Mystery light: These photographs from the moon’s surface just before sunrise are the origin of the moon dust mystery
The LADEE craft will circulate the moon 20-50 kilometres above its surface and analyse the lunar dust
The origins of the lunar glow, comes from a NASA report from 1974 entitled ‘Evidence for a high altitude distribution of lunar dust’ which exhibits Apollo 17 Commander Eugene Cernan’s sketches as he describes a unusual ‘glow’ as Apollo 17 approached the orbital sunrise.
During the 1972 mission, astronaut Cernan drew what he saw on a note pad, describing the event in words as a light that ‘came from non existense [sic] to subtle in nature then just before sunrise quickly sharp’
THE LOST IMAGES
Apollo 17, launched in December 1972, was final moon landing carried out by NASA under the Apollo programme.
Austronaut Cernan and his two crew members spent three days on the lunar surface, before returning to earth.
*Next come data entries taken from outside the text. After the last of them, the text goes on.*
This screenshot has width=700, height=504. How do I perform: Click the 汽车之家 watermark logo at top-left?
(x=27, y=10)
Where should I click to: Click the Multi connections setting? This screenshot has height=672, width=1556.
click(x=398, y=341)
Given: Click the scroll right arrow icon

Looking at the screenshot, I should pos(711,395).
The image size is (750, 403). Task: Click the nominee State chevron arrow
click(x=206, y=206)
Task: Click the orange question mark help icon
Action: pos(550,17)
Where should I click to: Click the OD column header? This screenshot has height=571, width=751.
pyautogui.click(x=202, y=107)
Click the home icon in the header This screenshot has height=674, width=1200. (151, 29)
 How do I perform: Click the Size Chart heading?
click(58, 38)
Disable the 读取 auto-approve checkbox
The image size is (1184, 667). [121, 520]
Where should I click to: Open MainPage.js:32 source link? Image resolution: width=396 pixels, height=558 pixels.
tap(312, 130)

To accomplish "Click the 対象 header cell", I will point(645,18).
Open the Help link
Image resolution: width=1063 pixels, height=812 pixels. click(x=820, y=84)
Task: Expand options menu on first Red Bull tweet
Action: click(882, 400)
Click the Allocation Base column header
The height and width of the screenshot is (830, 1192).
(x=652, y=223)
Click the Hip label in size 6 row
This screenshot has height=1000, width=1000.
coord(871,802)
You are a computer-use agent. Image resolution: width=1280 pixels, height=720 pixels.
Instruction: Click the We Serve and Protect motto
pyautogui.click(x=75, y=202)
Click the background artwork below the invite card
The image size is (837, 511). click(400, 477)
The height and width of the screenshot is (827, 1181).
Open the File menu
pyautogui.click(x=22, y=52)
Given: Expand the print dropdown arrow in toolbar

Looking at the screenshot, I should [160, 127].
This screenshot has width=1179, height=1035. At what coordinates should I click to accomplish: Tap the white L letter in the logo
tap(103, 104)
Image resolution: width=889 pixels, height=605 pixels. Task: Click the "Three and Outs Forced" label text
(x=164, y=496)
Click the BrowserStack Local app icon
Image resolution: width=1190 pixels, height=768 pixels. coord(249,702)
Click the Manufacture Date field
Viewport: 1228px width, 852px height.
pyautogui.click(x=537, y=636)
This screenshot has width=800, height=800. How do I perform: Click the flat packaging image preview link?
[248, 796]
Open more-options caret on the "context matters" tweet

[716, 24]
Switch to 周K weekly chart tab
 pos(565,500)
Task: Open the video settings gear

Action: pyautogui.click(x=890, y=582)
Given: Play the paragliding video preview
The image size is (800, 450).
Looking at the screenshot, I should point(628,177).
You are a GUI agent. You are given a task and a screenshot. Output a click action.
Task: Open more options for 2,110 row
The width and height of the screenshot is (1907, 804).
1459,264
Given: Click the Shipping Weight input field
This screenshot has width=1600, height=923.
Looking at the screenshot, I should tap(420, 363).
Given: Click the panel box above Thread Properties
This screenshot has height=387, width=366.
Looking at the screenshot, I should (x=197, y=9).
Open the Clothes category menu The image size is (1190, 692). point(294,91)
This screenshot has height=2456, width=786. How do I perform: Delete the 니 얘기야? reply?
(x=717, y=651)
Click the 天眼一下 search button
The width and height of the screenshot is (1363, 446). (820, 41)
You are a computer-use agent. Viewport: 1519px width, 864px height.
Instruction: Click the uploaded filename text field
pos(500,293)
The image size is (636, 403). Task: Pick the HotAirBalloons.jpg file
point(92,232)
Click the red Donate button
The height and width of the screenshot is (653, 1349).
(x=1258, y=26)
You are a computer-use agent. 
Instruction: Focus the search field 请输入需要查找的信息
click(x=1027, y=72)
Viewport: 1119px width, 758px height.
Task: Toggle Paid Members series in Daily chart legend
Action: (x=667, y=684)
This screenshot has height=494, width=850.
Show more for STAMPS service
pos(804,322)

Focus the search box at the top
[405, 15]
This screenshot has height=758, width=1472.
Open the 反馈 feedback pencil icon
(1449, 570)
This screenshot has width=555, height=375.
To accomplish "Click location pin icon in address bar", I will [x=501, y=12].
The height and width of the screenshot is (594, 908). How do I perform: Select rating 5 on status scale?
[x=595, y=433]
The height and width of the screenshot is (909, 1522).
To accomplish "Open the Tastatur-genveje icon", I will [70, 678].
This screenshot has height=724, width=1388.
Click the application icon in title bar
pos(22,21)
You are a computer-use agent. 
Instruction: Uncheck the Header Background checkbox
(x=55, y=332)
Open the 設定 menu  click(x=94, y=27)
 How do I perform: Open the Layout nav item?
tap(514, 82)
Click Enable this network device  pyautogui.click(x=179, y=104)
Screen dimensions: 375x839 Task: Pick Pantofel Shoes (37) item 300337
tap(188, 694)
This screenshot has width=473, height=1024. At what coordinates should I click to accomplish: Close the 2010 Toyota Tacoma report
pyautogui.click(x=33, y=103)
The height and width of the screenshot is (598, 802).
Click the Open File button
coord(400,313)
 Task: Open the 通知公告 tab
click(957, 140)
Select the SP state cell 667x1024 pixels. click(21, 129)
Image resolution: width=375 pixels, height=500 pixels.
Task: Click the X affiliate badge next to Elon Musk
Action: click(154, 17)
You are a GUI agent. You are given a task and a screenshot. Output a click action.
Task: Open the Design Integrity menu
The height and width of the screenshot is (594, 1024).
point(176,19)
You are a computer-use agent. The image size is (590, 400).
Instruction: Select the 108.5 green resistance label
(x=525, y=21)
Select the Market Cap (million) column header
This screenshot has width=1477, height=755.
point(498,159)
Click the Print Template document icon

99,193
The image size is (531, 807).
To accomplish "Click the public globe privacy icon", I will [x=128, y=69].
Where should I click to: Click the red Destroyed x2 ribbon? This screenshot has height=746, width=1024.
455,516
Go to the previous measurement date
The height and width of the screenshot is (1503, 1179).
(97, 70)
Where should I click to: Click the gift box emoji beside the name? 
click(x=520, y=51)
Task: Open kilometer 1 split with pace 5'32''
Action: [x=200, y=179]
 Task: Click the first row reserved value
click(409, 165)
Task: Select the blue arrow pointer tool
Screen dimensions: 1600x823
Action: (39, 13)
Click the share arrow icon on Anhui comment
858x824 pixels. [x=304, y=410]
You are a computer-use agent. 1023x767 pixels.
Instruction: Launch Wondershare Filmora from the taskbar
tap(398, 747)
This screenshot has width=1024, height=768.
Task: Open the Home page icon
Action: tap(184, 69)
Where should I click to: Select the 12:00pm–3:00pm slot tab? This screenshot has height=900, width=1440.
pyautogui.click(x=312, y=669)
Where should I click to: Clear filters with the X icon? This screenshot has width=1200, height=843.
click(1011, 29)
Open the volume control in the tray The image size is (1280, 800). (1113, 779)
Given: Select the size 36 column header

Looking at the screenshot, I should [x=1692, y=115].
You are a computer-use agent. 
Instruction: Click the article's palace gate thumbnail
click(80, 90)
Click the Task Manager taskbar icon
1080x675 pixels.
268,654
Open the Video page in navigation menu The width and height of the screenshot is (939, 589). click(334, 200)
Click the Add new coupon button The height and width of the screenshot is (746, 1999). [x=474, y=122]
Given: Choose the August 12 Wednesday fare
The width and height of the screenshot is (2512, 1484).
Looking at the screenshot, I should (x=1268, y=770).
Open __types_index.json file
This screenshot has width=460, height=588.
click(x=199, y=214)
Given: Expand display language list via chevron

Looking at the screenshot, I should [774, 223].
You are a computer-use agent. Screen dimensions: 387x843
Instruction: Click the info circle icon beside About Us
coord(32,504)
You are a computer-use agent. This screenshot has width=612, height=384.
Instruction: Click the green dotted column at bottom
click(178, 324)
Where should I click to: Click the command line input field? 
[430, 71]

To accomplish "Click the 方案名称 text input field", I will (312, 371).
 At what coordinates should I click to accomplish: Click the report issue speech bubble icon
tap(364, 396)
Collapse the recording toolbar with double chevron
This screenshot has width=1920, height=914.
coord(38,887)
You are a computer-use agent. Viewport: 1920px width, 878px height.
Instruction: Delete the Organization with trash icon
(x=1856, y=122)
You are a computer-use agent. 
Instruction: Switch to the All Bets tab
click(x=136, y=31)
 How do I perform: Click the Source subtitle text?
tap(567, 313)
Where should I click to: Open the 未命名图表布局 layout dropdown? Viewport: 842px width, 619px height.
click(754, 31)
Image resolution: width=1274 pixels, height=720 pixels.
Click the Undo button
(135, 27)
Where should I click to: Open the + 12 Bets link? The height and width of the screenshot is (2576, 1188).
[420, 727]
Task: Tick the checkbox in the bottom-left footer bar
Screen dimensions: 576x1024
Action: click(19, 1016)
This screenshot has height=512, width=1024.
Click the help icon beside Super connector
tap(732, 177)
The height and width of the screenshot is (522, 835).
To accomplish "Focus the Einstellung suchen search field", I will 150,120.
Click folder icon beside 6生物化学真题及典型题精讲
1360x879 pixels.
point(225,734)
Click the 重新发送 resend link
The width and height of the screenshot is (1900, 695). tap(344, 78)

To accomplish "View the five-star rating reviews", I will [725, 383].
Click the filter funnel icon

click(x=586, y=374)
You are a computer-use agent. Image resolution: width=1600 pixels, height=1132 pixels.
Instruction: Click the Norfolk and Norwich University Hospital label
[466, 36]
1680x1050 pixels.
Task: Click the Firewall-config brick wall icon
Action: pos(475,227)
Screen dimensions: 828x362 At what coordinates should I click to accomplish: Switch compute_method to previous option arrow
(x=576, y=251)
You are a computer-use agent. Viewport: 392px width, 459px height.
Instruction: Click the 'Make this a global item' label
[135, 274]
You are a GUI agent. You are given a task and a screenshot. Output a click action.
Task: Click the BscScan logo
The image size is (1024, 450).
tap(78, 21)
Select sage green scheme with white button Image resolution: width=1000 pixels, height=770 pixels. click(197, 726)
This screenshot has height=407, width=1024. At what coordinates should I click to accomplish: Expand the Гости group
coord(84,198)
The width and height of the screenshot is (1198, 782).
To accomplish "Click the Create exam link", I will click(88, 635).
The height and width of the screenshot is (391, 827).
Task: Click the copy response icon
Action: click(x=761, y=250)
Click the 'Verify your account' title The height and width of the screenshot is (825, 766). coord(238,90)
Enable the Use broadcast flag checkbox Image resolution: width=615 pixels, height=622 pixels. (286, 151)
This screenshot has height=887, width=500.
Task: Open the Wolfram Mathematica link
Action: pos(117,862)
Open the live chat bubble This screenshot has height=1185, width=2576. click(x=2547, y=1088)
At last year’s 40th anniversary of their trip to the moon, Cernan – to this day the last human to walk the moon – admitted he left his camera on its surface.
‘I left my camera there with the lens pointing up at the zenith, the idea being someday someone would come back and find out how much deterioration solar cosmic radiation had on the glass,’ he said at the time of the anniversary.
Cernan, now 79, did not think his would be the last footprints on the moon, but due to NASA cutbacks, the Apollo programme was closed before another manned mission was made.
However, as there is no wind on the moon to lift the dust, scientists believe solar radiation could leave the particles electronically charged during the day, and once colliding with negative particles, the dust particles repel each other, ‘like strands of hair rubbed by a balloon,’ Scientific American reported.
In addition to studying fly-away lunar dust, LADEE will probe the tenuous envelope of gases that surrounds the moon, a veneer so thin it stretches the meaning of the word ‘atmosphere.’
Instead, scientists refer to these environments as exospheres and hope that understanding the moon’s gaseous shell will shed light on similar pockets around Mercury, asteroids and other airless bodies.
‘LADEE is part of a much broader scientific exploration of the solar system,’ said John Grunsfeld, NASA’s associate administrator for science.
The $280 million mission also includes an experimental laser optical communications system that NASA hopes to incorporate into future planetary probes, including a Mars rover scheduled for launch in 2020.
The prototype is based on technology used in terrestrial fiber-optic communications systems, such as Verizon’s FiOS.
NASA says the system should be at least six times faster than conventional radio communications. Also, its transmitters and receivers weigh half as much as similar radio communications equipment and use 25 per cent less power.
Ready for take off: A Minotaur V launch vehicle is erected on the pad at NASA’s Wallops Flight Facility in Virginia during a pathfinder exercise ahead of tomorrow’s launch
Lads and LADEE: Engineers at NASA’s Ames Research Center prepare LADEE ahead of its journey to analyse the possible ‘moon dust’ mystery from 40 years ago
Inspector gadget: The spacecraft has been designed to study the moon’s exosphere and lunar dust environment and hopefully solve the mystery of the sunrise ‘glow’
Wizz-ard: The final preparations and close-outs are underway for Friday’s launch, including testing all the equipment
‘On the Earth, we’ve been using laser communication and fiber optics to power our Internet and everything else for the last couple of decades,’ Grunsfeld said.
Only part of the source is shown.